However, the player who made the biggest impact was the one no one expected. And after an up-and-down 2013-14 season, the Bruins still aren't sure what they'll get from Reilly Smith in the Stanley Cup Playoffs. But if the 23-year-old forward can deliver like he did early in the season, it would make the Bruins' quest to return to the Stanley Cup Final a bit easier.
SOG: 146 | +/-: 28
Smith had three goals in 40 games in parts of two seasons with the Stars, so his addition to the Bruins' opening-night roster was a bit of a surprise. He rewarded the team's faith with points in six of his first eight games and played well defensively on a checking line with Chris Kelly.
Not long after making his debut, Smith played himself into a second-line role alongside Patrice Bergeron and Brad Marchand. His defense didn't waver with the move, while his offensive game really took off in December; he had a two-goal game Dec. 14 against the Vancouver Canucks and had five goals and seven points in a three-game span.
"When you see a guy who's responsible in doing the little things right, you have confidence in him and you're not afraid to put him in those situations," Bruins coach Claude Julien told WEEI.com in January.

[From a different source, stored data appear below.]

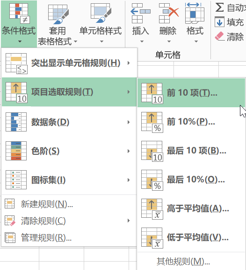The width and height of the screenshot is (246, 270).
Task: Expand the 突出显示单元格规则 submenu arrow
Action: [x=129, y=63]
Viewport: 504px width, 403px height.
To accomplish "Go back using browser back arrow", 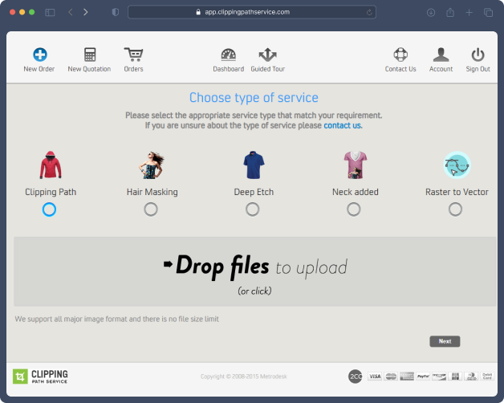I will pyautogui.click(x=70, y=12).
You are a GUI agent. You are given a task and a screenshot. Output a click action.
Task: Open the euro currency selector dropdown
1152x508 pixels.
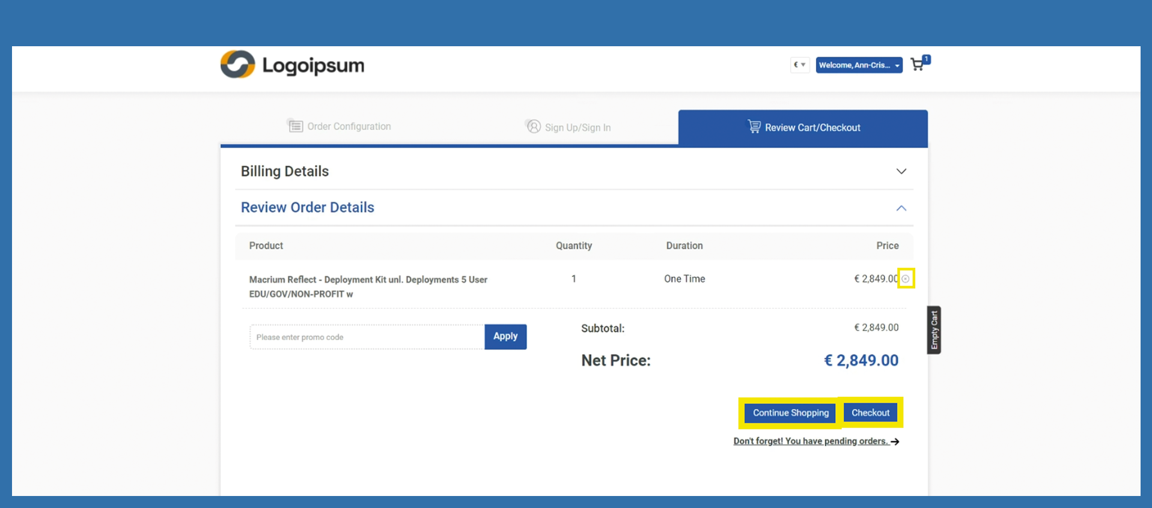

Smith played a big role in the Bruins' climb up the standings. However, things dried up offensively after he scored in three straight games in late January. In his final 29 regular-season games, he had two goals and 11 points. He saw his ice time dip and he was moved to the third line. However, Smith continued to play a strong defensive game; he was a plus-16 in those 29 games and finished the season plus-28.
While playing capably defensively is a plus, the Bruins would like to get some of the offense Smith supplied back into their game. Can he shoot his way out of his scoring slump? That was the suggestion of his older brother and upcoming playoff opponent, Detroit Red Wings defenseman Brendan Smith.
"The biggest thing I told him was to keep shooting," Brendan Smith told the Boston Herald. "It's like a basketball player when he's shooting bricks. You keep shooting to get yourself out of it; that's how you get yourself out of it. If you stop shooting, it's never going to happen."
The Bruins are led by their top line of David Krejci, Jarome Iginla and Milan Lucic, and Bergeron, Marchand and Eriksson all are capable scorers. But Smith finished with 20 goals and 51 points; he brings a different element to the Boston offense with his speed, creativity and what general manager Peter Chiarelli called his "silky smooth" hands.
If he can rediscover that offensive touch, the Bruins' deep, formidable group would be that much harder for any team to defend in the postseason.